EVENTS & MQTT & LOGIN APPS
Incident Report for Ubidots
Postmortem

Events & MQTT & Login Apps Issues Postmortem

Date

2019-05-17

Authors

jose

Status

Complete

Summary

HTTP data ingestion service was down for 22 minutes during the early morning of the 19th of May, 2019 UTC. This affected some services like Events, MQTT and Login Apps due to their dependency of the REST API server.

Impact

Medium, some requests from external devices and internal clusters were rejected.

Root Causes

The MQTT broker allows to create multiple TCP connections per device in order to support bulk data ingestion. Some devices from South America began TCP negotiations multiple times per second, and as the broker did not reject them to support bulk operations, the amount of RAM necessary to support them exceeded the server's available non-volatile memory. Because of this, the kernel began to paginate the RAM access derivating in a high data access latency was presented.

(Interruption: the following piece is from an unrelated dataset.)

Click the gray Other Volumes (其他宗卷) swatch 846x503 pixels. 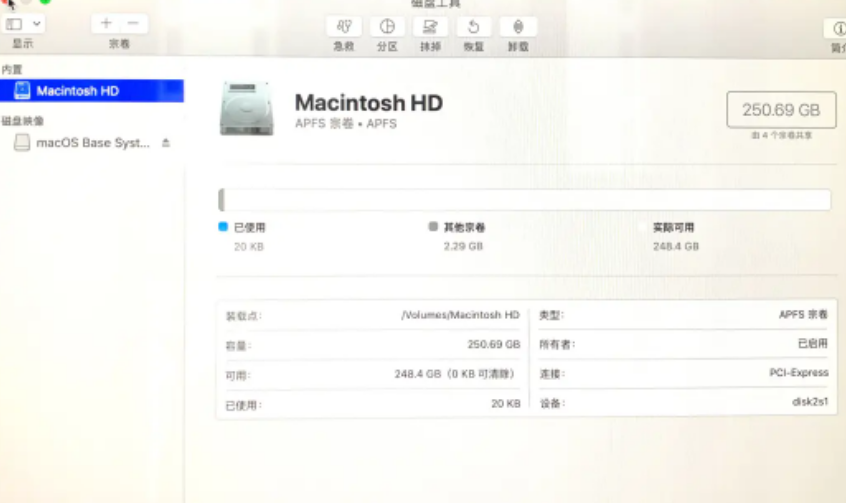tap(433, 227)
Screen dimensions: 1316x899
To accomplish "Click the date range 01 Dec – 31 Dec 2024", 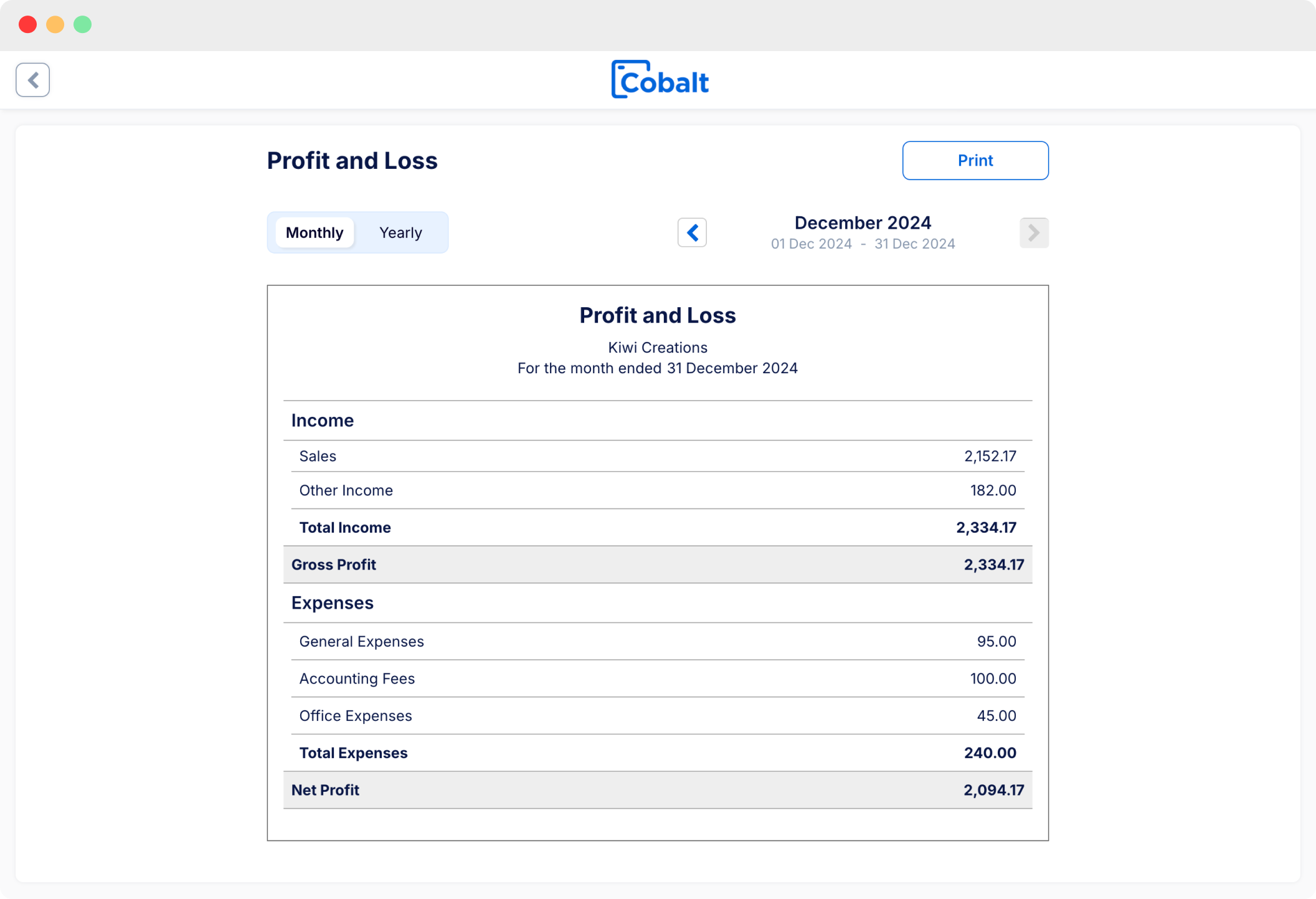I will click(863, 244).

A high latency with the REST API derivates in data reception through any IoT protocol issues.

Trigger

Latent bug triggered by sudden increase of RAM usage.

Resolution

IPs with a very high number of TCP connections were banned.

Detection

Detected by the automated internal service health checker.

Action Items

Action Item Type Owner Bug
Ban to IPs with multiple socket connections mitigate gustavo woakas@ubidots.com DONE
Script to free RAM Pagination every 1 hour prevent gustavo woakas@ubidots.com DONE
Alert through internal channels if the server RAM usage reaches more than 85% prevent gustavo woakas@ubidots.com DONE

Lessons Learned

What went well

The automated health checker alerted to the DevOps team once the issue was presented.

What went wrong

It is necessary to support bulk operations to allow to many devices to open many socket connections, but a device with hundreds of socket is something not expected. The DevOps must analyze how to mitigate this for the incoming MQTT broker update.

Supporting Information

Support: support@ubidots.com

Posted May 21, 2019 - 15:34 UTC

Resolved
This incident has been resolved.
Posted May 19, 2019 - 01:02 UTC
Update
We are continuing to monitor for any further issues.
Posted May 19, 2019 - 01:01 UTC
Monitoring
A fix has been implemented and we are monitoring the results.
Posted May 19, 2019 - 00:38 UTC
Investigating
Events engine, MQTT, HTTP, TCP/UDP and login apps services affected
Posted May 19, 2019 - 00:22 UTC
This incident affected: America (Login Apps Toronto, MQTT Publish Toronto, Events Engine Toronto).